__What the task requires__. Render the lines starting with the line containing "This screenshot has width=1504, height=658." and going on through the line containing "tap(226, 103)" as a two-column CSV with one row per item to locate. Put its wording under "instruction" and its answer under "coordinates", each as one quoted field with line breaks replaced by spaces.

__Lines showing where items appear__.
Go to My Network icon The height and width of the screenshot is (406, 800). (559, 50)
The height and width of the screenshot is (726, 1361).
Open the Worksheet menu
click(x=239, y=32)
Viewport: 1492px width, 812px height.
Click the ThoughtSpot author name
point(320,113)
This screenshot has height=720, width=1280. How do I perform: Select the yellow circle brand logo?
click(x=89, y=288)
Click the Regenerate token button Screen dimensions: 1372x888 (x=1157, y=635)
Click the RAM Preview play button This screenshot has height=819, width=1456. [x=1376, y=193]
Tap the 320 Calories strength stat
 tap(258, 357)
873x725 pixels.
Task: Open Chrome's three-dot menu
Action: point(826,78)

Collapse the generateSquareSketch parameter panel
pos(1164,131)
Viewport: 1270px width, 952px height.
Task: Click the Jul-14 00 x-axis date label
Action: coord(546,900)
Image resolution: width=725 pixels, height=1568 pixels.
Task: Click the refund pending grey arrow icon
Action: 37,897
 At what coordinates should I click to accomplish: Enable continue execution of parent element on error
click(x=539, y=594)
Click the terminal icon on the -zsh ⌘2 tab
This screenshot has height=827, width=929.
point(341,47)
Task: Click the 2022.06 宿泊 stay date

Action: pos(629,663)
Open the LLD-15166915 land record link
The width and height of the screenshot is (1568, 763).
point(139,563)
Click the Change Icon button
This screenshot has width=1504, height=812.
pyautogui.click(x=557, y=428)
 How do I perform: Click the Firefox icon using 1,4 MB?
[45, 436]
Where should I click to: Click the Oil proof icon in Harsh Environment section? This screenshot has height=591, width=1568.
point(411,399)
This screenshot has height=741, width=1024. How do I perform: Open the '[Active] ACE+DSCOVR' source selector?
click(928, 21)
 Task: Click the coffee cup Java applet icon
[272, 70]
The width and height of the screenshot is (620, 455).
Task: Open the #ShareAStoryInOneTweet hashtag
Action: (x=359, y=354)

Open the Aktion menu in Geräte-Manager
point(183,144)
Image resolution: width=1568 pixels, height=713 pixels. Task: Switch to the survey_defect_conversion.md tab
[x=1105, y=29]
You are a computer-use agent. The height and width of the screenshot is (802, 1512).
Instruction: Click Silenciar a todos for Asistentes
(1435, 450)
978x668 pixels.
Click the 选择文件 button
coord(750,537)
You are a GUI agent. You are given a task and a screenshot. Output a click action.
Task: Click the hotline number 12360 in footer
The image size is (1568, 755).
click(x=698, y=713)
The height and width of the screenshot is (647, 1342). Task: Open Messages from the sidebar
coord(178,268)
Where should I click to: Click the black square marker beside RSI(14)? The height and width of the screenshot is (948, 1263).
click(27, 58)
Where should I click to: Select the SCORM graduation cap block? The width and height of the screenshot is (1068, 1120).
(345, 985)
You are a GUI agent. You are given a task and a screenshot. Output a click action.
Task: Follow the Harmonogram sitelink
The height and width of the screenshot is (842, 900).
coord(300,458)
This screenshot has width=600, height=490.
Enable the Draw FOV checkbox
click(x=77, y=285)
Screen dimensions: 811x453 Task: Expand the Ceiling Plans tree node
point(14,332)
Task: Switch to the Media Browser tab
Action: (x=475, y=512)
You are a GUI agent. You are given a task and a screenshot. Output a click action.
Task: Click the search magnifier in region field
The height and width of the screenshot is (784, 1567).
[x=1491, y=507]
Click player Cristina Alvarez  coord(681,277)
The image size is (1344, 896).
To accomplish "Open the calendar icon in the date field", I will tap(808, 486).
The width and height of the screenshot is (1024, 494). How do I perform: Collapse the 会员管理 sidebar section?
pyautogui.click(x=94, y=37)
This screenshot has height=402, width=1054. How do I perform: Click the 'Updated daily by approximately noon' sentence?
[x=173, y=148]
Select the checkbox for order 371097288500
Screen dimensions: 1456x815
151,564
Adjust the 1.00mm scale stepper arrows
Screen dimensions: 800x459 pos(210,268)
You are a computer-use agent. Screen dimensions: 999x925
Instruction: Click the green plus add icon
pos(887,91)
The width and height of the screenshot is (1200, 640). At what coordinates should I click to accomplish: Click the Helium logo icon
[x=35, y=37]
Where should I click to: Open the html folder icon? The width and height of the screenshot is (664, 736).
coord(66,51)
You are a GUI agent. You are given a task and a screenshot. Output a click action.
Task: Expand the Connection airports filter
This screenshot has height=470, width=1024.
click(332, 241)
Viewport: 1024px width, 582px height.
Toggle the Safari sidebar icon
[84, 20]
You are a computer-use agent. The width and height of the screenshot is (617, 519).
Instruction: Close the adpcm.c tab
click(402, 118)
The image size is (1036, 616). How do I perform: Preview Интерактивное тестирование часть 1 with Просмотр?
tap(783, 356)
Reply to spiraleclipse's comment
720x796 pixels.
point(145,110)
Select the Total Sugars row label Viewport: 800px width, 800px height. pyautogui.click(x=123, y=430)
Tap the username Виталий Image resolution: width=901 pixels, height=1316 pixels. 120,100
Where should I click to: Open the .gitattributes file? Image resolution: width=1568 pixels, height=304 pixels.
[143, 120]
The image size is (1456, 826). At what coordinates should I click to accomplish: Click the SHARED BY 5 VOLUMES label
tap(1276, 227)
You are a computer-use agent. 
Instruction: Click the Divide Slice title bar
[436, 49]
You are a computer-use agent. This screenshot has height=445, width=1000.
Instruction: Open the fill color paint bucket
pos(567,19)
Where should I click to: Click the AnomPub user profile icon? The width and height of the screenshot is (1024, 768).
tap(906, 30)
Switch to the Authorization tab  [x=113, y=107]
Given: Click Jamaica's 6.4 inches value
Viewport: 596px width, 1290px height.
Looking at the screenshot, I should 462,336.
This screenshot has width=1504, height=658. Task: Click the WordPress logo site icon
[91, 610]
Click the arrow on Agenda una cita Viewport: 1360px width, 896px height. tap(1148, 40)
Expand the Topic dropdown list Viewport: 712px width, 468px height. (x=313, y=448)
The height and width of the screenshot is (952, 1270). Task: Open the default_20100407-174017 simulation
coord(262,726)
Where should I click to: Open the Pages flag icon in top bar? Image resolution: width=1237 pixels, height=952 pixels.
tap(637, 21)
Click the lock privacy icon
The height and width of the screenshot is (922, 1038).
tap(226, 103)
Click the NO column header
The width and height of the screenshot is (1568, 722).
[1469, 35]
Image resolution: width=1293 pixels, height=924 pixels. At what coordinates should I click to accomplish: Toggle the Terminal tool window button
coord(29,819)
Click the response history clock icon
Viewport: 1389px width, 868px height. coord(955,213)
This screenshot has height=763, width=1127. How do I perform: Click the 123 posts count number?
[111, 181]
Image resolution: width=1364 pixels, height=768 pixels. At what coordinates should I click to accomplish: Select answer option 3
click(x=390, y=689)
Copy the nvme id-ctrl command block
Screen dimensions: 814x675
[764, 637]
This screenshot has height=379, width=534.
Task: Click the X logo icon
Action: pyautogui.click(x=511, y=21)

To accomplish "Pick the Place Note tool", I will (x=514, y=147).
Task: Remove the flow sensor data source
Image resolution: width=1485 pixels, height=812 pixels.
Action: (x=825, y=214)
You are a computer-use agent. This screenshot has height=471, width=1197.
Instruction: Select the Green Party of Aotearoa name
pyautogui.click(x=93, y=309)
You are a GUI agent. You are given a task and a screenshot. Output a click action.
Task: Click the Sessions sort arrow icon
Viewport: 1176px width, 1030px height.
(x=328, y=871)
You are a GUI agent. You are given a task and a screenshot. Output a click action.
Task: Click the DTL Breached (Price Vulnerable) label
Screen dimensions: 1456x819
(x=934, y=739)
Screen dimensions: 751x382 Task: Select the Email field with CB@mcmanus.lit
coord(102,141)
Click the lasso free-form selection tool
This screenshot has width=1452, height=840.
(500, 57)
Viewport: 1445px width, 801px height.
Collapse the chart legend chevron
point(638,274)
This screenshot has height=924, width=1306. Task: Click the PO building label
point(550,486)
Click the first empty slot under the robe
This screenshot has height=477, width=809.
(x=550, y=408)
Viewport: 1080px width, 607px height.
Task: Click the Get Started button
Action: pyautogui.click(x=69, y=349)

__Answer to this problem__.
instruction,coordinates
"This screenshot has width=1504, height=658. Task: Click the WordPress logo site icon","[91, 610]"
"Click the arrow on Agenda una cita Viewport: 1360px width, 896px height.","tap(1148, 40)"
"Expand the Topic dropdown list Viewport: 712px width, 468px height.","(x=313, y=448)"
"The height and width of the screenshot is (952, 1270). Task: Open the default_20100407-174017 simulation","coord(262,726)"
"Where should I click to: Open the Pages flag icon in top bar? Image resolution: width=1237 pixels, height=952 pixels.","tap(637, 21)"
"Click the lock privacy icon The height and width of the screenshot is (922, 1038).","tap(226, 103)"